Key Principles for Effective Design

This research summary addresses what an ideal constitutional budget rule could look like and what it must accomplish.

The House of Representatives this week is slated to consider the “Cut, Cap and Balance Act of 2011” (H.R. 2560) which includes a balanced budget amendment [BBA] to the U.S. Constitution. But what does an ideal constitutional rule look like? What must it accomplish? According to Mercatus Center at George Mason University Senior Scholar David Primo (an Associate Professor of Political Science at the University of Rochester), there are several key principles and goals that should drive legislators’ design of constitutional budget rules.

(Please see Dr. Primo’s Mercatus working paper “Making Budget Rules Work,” and book, Rules and Restraint: Government Spending and the Design of Institutions, for an in-depth discussion of this issue.) 

KEY PRINCIPLES OF CONSTITUTIONAL BUDGET RULE DESIGN

Change the Terms of Debate. It has long been easy for Washington to defer—or simply to avoid—difficult budget decisions. A Constitutional budget rule should force difficult fiscal issues to be addressed, regardless of the political climate or other external influences. Negotiations between Democrats and Republicans would look very different right now if both sides knew they were bound to cut the budget by a certain amount in the next few years.

Focus on Spending. A budget can be balanced and still include excessive spending, if revenues are high enough. It is important, therefore, for budget rules, even if they require budget balance, to place constraints on spending or make tax increases difficult.

Apply to Entire Federal Budget. Budget rules that focus just on discretionary spending, or only on entitlements, are inadequate since they do not address the country’s overall fiscal health. Budget rules should place constraints on overall spending, but leave decisions about how funds are spent to elected officials.

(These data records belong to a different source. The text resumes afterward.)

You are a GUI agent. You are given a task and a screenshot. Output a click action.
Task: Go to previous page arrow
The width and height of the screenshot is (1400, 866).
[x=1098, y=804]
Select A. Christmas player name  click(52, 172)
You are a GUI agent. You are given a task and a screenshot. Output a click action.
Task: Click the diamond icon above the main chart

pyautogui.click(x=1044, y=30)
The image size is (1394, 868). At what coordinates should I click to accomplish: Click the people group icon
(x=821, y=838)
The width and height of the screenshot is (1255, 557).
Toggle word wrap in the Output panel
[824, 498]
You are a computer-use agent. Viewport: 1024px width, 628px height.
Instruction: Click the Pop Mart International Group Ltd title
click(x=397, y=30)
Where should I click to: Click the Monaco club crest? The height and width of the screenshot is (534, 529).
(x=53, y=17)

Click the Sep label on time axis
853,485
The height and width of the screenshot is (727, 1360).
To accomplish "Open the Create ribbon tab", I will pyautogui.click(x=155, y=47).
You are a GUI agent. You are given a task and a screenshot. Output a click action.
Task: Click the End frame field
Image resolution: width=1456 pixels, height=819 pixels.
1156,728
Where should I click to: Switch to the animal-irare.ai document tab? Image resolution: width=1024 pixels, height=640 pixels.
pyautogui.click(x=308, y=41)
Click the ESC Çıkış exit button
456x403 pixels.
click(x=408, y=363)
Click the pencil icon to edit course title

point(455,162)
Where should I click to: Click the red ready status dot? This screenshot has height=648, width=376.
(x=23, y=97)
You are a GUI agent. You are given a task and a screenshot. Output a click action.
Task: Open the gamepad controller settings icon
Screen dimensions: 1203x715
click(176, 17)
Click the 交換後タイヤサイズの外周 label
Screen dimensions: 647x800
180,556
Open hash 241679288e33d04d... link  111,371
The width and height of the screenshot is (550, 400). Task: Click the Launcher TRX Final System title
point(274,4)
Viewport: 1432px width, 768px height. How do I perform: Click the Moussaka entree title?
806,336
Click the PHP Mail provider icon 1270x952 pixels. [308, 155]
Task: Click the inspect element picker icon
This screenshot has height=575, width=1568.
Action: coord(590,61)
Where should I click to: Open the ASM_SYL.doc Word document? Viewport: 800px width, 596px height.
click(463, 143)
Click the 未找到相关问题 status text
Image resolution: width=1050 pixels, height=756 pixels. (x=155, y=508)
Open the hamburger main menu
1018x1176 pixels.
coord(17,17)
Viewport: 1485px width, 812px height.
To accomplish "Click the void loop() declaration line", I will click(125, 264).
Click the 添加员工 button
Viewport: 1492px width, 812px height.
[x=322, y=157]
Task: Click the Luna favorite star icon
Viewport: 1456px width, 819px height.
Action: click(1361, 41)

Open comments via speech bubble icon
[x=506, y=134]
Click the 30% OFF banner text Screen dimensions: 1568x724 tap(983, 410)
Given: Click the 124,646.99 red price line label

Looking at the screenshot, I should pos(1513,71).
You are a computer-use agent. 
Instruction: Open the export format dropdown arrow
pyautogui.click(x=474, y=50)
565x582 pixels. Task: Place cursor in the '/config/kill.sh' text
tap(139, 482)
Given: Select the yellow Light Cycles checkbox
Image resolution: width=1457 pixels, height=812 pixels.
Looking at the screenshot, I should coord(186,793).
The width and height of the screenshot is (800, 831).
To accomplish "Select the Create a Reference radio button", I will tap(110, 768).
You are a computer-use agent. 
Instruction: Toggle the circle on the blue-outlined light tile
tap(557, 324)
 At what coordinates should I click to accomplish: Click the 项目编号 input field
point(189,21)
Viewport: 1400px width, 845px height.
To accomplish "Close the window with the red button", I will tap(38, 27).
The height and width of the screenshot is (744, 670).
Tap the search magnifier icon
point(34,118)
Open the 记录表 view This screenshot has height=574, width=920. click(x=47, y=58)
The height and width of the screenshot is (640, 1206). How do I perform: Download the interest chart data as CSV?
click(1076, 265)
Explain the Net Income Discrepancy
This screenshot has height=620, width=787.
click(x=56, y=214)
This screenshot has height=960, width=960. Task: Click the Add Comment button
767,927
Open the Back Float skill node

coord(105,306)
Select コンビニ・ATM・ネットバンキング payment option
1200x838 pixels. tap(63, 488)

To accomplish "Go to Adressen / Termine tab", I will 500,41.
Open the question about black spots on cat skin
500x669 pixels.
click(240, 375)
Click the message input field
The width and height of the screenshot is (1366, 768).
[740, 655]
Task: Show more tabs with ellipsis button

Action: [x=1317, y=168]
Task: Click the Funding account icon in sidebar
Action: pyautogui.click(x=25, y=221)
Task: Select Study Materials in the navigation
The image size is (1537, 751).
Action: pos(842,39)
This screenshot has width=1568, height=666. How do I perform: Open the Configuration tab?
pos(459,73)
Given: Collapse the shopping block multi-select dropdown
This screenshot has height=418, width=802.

Have Limited, Carefully Constructed Emergency Provisions. There are situations, such as war, when it makes sense to increase spending in ways that would violate a Constitutional budget rule; thus, the rule should allow for such demands. The threshold for waiving a rule, however, must be very high—perhaps even as high as a 90% supermajority—to ensure Congress cannot waive the Constitutional rule as a matter of course. With a very high threshold, a rule would not have to specify what an emergency is, since only in rare cases would Congress be able to muster the supermajority required to waive the rule. 

Be Precise and Prevent Loopholes and Gimmicks. Most rules leave implementation details to later, but the risk in doing so is that Congress, when it fills in those details, will create loopholes that eviscerate the rules.  For this reason, terms need to be defined as clearly as possible in the Constitutional rule to give Congress as little “wiggle room” as possible.